In 2013, All Souls received more than $800 from parishioners who have enrolled in eScrip. The more who join, the more we will earn.
New Formation Classes
Starting February 16th
This coming Sunday, February 9th, you will have the opportunity to sign-up for the next round of formation classes starting on Sunday, February 16th. Below is a description of each course. Please take a moment to look them over and pick a class to participate in.
Bible Workbench: (ongoing) A lectionary-based Bible study practice designed for small groups, the material invites us to explore scripture in a broader context; learning to see how the texts relate to what is going on in the world, and to our own lives.

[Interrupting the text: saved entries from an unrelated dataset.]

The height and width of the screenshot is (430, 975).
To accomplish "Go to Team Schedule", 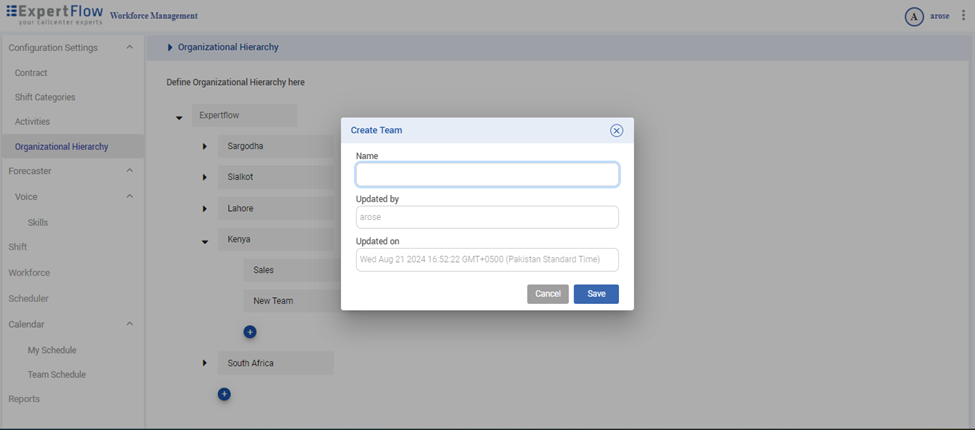I will (x=56, y=375).
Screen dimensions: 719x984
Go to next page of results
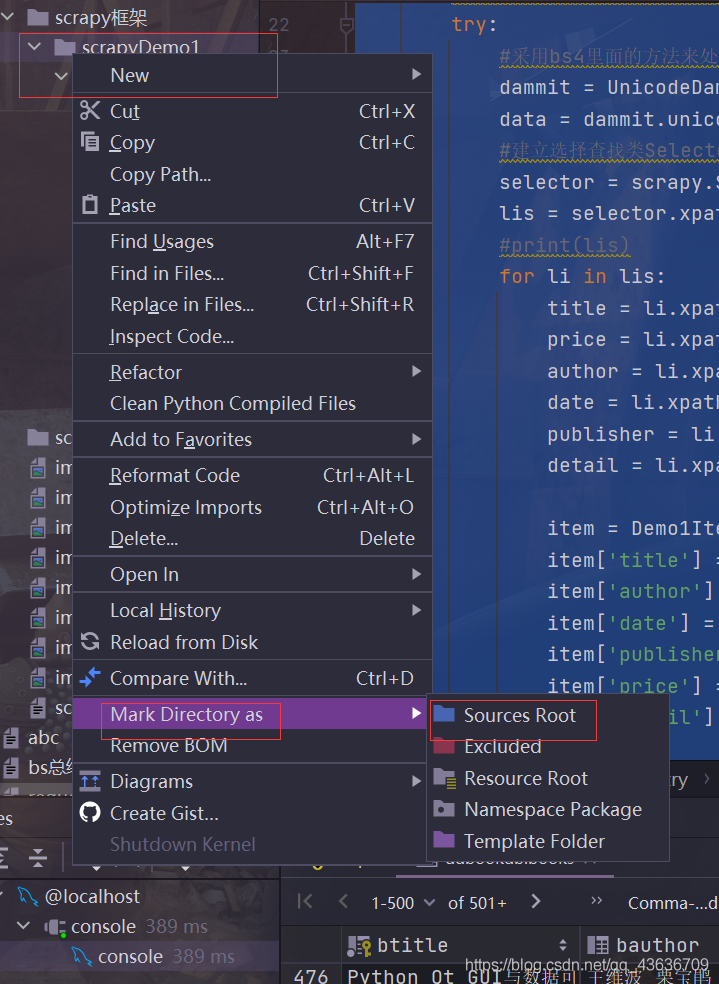[535, 902]
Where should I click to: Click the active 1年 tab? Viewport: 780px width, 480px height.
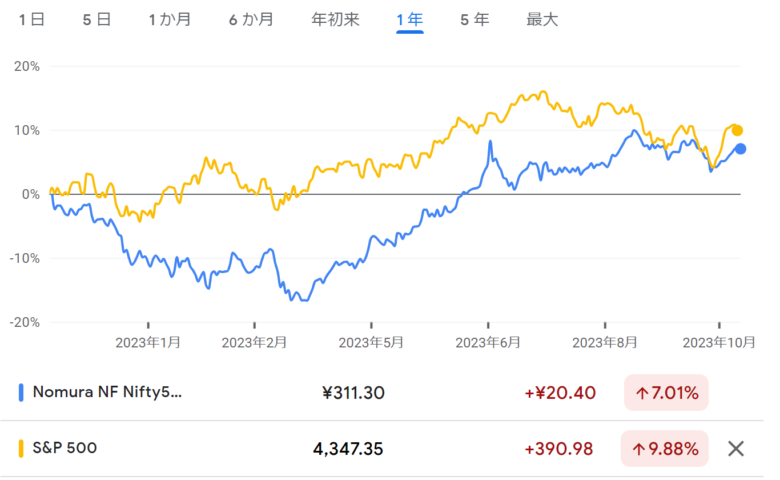(x=410, y=19)
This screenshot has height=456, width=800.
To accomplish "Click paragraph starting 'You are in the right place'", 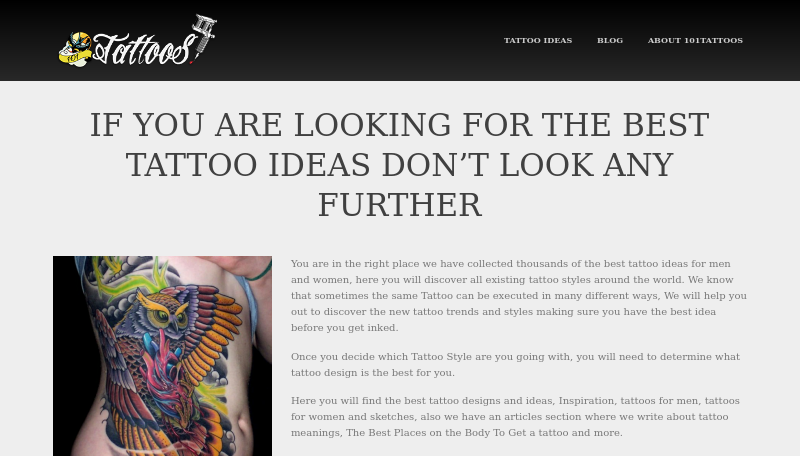I will point(519,296).
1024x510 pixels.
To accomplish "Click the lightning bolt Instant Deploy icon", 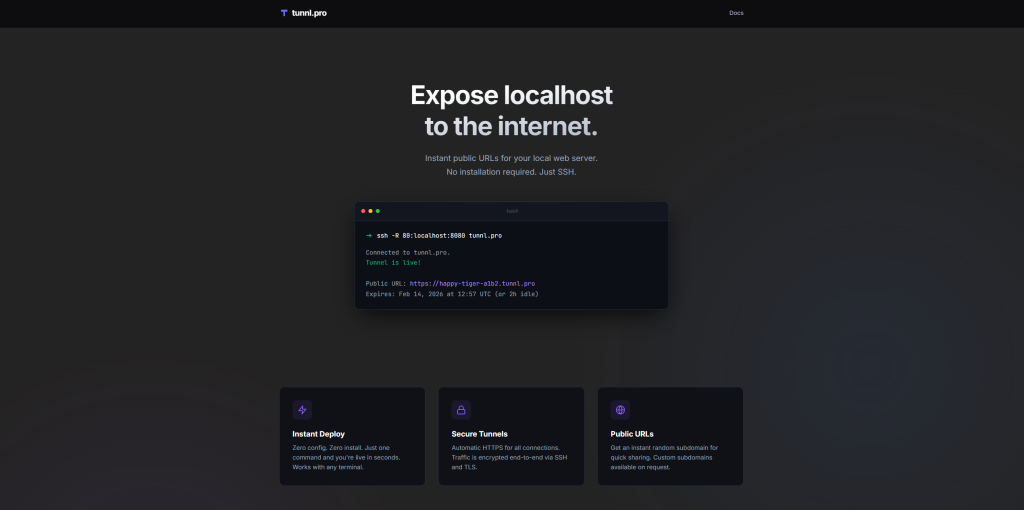I will [x=302, y=410].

Spiritual Autobiographies: Remembering & Sharing Your Story of Faith – Led by seminarian Reed Loy. This four-week course will guide individuals in reflection, recollection, and sharing of the breadth and depth of their story of faith development. Participants will be guided in A: Naming and acknowledging the milestones of their personal faith development, B: Becoming comfortable sharing their story of faith generally, and C: Learning and practicing how to share this story briefly and powerfully in a ‘missional storytelling’ form. Participants will go forth with greater agency in their own relationship to God, and with a new or strengthened ability to share their faith with friends, neighbors, or even strangers. Undertaking this process in community will bind us closer together as the All Souls family and make us more prepared to welcome others.
The Eucharist: Its Meaning and Practice: Led by Ruth Meyers. This course will help to deepen our understanding of what we do when we celebrate the Eucharist and why we do it. It will provide an understanding of our celebration of Eucharist in relation to other Christian communities in different times and places and help to make connections between Sunday liturgy and daily meals.